→ **What you need to do**:
According to the CableCard forum thread, what should a customer do to receive an M-CARD from Verizon?

→ **Page excerpt**:
* BEGIN *
After that, I called the Tivo cable card support line and that's where I am now, waiting until Friday for them to work it out.


----------



## bkdtv (Jan 9, 2003)

Monty2_2001 said:


> Well that's annoying. I'm in Plano, that shouldn't matter should it? Who should I speak to at Verizon?


Order a CableCard and you will get a M-CARD. You are making this *far more difficult* than it needs to be.

Do not ask about S-CARDs or M-CARDs. If you do, you will always be told that only S-CARDs are available. Why? Because when a CSR searches on MCARD, a document is displayed on their screen that says only S-CARDs are available. That information is two years out-of-date, but it is the only information they have.


----------



## Monty2_2001 (Aug 6, 2005)

If they've only given out M cards the last 2 years, why does my Premiere say 'Non-M Card inserted' when I try one of the cards I got last May from FIOS for my S3 in it?


----------



## bkdtv (Jan 9, 2003)

Monty2_2001 said:


> If they've only given out M cards the last 2 years, why does my Premiere say 'Non-M Card inserted' when I try one of the cards I got last May from FIOS for my S3 in it?


I didn't say they've only given out M-CARDs for the last two years. I said the document was two years old.

S-CARDs were discontinued two years ago, but Verizon still had a relatively large inventory of those cards at the time.


----------



## Monty2_2001 (Aug 6, 2005)
* END *
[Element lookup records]
* BEGIN *
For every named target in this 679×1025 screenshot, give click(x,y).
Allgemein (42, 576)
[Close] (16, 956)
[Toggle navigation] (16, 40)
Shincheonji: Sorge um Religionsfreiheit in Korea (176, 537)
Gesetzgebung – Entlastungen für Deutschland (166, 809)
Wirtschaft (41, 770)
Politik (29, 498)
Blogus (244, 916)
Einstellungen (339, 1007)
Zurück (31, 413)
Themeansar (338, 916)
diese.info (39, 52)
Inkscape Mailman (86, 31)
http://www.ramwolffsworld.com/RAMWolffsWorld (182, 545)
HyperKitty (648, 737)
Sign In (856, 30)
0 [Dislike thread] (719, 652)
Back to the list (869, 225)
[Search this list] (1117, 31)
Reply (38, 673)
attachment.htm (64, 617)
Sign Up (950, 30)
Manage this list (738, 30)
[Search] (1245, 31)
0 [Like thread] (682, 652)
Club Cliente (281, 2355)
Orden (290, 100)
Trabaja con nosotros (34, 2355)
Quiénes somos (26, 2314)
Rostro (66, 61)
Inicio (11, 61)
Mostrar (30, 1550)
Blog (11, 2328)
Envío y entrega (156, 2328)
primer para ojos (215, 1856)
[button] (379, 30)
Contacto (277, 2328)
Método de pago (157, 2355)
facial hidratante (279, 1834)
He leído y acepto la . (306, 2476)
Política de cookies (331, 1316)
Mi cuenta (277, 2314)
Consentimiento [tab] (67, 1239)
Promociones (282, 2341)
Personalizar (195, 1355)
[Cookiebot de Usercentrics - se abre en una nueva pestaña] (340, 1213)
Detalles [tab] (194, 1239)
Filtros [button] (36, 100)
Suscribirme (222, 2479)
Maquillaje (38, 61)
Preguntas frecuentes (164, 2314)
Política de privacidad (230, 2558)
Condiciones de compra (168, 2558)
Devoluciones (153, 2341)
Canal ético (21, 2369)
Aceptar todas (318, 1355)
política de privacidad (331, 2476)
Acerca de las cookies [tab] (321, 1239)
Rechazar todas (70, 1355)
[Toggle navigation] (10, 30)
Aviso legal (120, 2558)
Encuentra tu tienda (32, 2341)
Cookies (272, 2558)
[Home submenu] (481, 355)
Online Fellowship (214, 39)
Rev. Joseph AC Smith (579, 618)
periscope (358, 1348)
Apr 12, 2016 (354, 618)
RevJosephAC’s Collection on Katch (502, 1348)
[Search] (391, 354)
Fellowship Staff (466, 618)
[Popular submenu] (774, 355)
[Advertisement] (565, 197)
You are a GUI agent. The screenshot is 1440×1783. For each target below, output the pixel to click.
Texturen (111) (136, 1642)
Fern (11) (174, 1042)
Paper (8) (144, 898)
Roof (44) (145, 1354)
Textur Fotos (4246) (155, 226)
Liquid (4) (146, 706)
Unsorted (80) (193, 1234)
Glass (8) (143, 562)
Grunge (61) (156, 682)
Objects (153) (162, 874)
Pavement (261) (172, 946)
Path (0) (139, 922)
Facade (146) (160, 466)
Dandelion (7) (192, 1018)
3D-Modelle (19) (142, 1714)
* END *
→ **Output for this exercise**:
Order a CableCard without asking about S-CARDs or M-CARDs.